Couchbase Cross Datacenter Replication (XDCR) replicates all the data from a source bucket to a destination bucket (continuously).

If you have bucket A in the New York datacenter and bucket B in the San Francisco datacenter, and you configure XDCR from bucket A to bucket B, all of the data in bucket A replicates to bucket B. You cannot configure any additional filter. However, this replication is only one direction. So, if you are also writing data directly into bucket B you will not have all data in both datacenters. If you want to have all the data in both datacenter, you would also configure XDCR from bucket B to bucket A. This is referred to as bi-directional replication in the manual. In this 2 cluster configuration, it would give you all the data in all the datacenters.

Couchbase Client SDKs are configured to talk to a single cluster. This means the client must know which cluster to connect to, if you have different data stored in your New York cluster from your San Francisco cluster, your application must have the logic to know where to look for the data.

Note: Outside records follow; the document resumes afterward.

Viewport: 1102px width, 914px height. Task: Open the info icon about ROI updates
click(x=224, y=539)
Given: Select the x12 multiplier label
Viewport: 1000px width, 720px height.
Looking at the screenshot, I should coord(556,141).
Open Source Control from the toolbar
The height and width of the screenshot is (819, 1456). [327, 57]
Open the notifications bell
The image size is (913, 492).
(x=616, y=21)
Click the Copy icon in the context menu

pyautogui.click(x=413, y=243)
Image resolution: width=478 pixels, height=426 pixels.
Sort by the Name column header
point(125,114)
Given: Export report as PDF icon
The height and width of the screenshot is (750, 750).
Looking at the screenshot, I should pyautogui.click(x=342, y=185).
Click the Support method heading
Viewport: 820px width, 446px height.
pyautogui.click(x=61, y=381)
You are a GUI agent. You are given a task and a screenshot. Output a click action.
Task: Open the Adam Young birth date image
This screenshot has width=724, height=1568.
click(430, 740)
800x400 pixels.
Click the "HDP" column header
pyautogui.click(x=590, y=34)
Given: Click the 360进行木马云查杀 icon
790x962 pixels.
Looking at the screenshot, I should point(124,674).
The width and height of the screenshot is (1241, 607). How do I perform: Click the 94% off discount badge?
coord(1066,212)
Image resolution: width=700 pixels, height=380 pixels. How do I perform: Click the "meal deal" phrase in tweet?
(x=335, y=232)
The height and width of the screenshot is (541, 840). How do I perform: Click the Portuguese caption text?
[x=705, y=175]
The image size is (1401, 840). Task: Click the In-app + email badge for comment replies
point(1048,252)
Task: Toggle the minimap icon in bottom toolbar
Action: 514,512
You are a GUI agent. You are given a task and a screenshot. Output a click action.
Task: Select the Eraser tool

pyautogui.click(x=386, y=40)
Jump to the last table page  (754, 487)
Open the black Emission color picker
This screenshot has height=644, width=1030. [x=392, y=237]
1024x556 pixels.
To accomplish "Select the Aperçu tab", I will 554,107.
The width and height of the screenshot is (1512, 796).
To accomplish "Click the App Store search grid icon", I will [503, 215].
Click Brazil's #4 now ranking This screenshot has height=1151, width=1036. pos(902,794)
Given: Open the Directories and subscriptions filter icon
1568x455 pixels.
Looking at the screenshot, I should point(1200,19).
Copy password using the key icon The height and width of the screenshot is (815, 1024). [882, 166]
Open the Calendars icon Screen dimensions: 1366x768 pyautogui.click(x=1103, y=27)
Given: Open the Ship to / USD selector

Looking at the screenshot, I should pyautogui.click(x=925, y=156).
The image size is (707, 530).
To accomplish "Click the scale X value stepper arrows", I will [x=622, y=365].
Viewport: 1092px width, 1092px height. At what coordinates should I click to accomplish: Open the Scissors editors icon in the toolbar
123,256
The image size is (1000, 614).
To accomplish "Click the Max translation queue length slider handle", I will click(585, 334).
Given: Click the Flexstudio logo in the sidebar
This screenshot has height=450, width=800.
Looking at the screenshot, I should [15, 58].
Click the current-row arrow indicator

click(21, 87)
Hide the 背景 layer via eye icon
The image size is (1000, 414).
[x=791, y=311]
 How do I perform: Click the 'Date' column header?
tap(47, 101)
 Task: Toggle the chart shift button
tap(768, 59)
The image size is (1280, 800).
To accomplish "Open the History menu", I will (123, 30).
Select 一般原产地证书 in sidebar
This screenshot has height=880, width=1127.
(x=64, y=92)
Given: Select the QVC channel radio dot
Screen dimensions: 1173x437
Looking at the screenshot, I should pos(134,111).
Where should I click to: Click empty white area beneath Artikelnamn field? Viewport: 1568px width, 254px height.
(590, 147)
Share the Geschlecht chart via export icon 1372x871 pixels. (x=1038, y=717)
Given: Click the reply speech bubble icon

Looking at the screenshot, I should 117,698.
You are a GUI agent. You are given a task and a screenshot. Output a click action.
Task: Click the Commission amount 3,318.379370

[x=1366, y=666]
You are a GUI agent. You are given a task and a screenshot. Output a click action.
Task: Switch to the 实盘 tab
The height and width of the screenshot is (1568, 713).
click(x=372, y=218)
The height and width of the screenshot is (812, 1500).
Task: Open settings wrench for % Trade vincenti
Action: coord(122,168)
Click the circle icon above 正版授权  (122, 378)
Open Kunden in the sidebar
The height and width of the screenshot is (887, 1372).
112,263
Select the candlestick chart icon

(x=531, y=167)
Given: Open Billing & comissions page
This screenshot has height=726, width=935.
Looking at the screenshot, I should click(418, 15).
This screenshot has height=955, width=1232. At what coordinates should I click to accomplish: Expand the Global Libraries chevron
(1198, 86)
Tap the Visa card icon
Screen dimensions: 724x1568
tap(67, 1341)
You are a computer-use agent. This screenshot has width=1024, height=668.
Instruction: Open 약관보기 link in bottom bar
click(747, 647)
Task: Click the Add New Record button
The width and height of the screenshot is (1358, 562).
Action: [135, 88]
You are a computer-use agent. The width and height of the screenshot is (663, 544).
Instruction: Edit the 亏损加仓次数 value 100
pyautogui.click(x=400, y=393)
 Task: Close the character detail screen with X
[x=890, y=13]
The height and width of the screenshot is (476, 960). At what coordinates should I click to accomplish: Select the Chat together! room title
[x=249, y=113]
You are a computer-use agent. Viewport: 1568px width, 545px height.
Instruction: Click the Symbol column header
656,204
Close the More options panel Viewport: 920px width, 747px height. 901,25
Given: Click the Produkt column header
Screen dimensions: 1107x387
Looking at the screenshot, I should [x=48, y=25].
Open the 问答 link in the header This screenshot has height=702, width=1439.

For high-availability use cases, typically bi-directional replication is set up between the regions, and applications are designed to prefer a cluster. An application deployed closer to New York might prefer the New York cluster. As long as there are no problems it reads and writes to that cluster. If there is some problem, say the New York datacenter is down, the application could continue operation by switching to the San Francisco datacenter. But again, all of this logic would be in your application.

The "smart cluster map" mentioned by Robin is used to find data within a single cluster. Its important to understand this will not locate data stored in different regions.

2
votes

Please note, the more recent versions of Couchbase (4.0 and higher) XDCR do allow filtering. A simple regex on the key names allows a selected subset of data can be replicated between data centers. See more at http://developer.couchbase.com/documentation/server/4.0/xdcr/xdcr-filtering-setup.html

1
votes

In Couchbase, Cross Data Replication works Bucket to Bucket. Couchbase allows two types of Replication - Bi-Directional and Uni-Directional. If you use Bi-Directional, both datasets are going to be the same. If you use Uni-Directional, you could in theory have 1 dataset larger than the other, but generally not.

The Client SDKs know where data is located in Couchbase because it uses a smart Cluster Map. This Cluster Map keeps track of where data is located at all times, therefore sending requests to the correct node.